All children, no matter where they live or what their circumstances are, have the right to survive and thrive.  Ending preventable newborn and child deaths is achievable within a generation.

More than two million newborn babies died in South Asia in 1990. By 2015, this number had decreased by half. This shows we can change outcomes for newborns. Modeling work commissioned by UNICEF and partners, and corroborated by two other independent groups, confirms that reducing child mortality in every country to levels associated with high-income countries is feasible by 2030.

Child survival and healthy development remain an urgent concern and we must reach every child to accelerate the progress in ending preventable child deaths.

Progress in efforts to end preventable newborn and child deaths not only means tremendous reductions in human suffering but also substantial economic gains.

For every $1 spent on reducing infectious diseases and maternal and child health, the investment would outweigh the costs by a factor of between 9 and 20 over 20 years from 2015 to 2035.

As long as they aren’t reached with immunization, many children will suffer needlessly of preventable illnesses in South Asia.

Vaccines are one of the most cost-effective health initiatives ever and all children should have access - no matter how hard to reach.

More than half of the under-five deaths worldwide (6.3 million) in 2013 were from infectious diseases, many that could be prevented through vaccination. Countries in South Asia have made commitments to the Sustainable Development Goals (SDGs) for health. Targets include improving vaccination for all and reducing newborn deaths.

Unless we accelerate progress on newborn deaths, South Asia will not achieve the 2030 SDG target of not more than 12 deaths per 1,000 live births.

In Pakistan, newborn deaths have been declining by 1.9 percent each year. This needs to increase to 8.9 percent each year to meet the SDG target.

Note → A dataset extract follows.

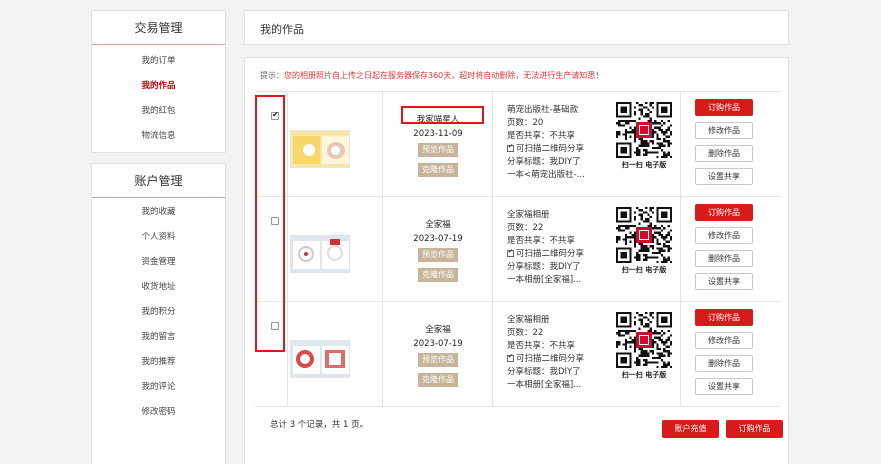  Describe the element at coordinates (158, 212) in the screenshot. I see `sidebar-item-favorites: 我的收藏` at that location.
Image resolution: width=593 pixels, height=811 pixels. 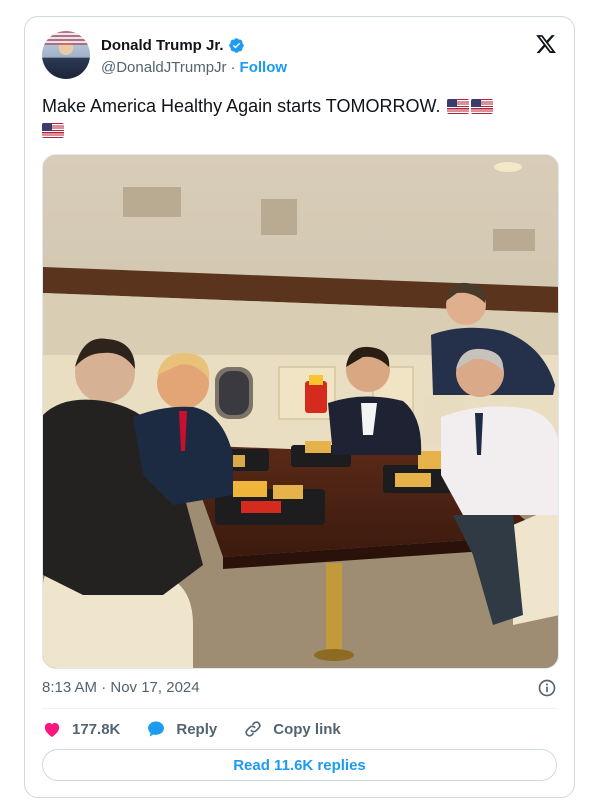 I want to click on author-avatar, so click(x=66, y=55).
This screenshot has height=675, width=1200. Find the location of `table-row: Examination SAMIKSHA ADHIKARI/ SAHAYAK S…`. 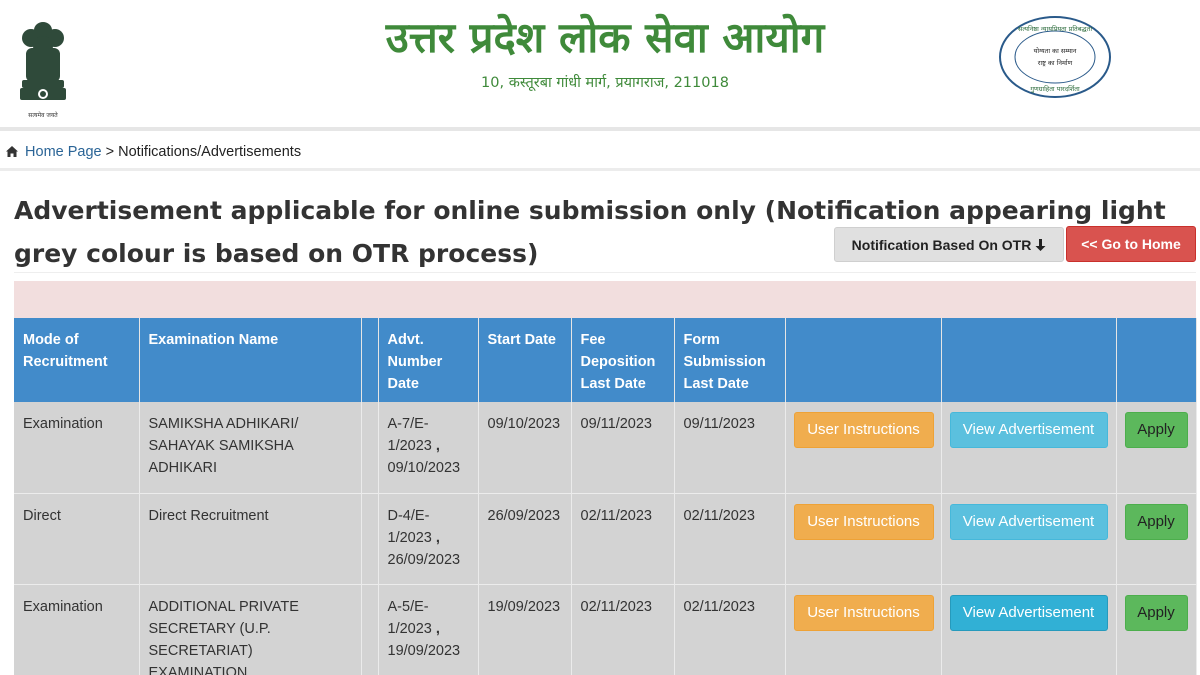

Similarly, Afghanistan needs to increase its rate of reduction from 1.6 percent to 7.2 percent per year to align with global efforts. India also has a steep challenge to reach the SDG target: moving from 3.2 percent to 5.6 percent reductions each year.

"We know how to save newborns from preventable causes. We have the knowledge and technology. It requires mothers and newborns to receive high quality care around the time of birth – with a particular focus on the most vulnerable and under-served."

It requires a mix of evidence-based and relatively inexpensive but critical health interventions that need buy-in and action from families, communities, healthcare workers and governments.

Some of these effective interventions in saving newborns include breastfeeding, newborn resuscitation, ‘kangaroo mother care’ for premature babies i.e. prolonged skin-to-skin contact with the mother, and preventing and treating infections.

Today, vaccines are protecting more children than ever before.

Vaccines are one of the most successful and cost-effective investments we can make for future generations. Vaccines not only help protect vaccinated individuals, but also help protect entire communities.

As long as they aren’t reached with immunization, about 5 million children will be under-immunised in South Asia, when vaccination could offer an affordable and simple way to protect them.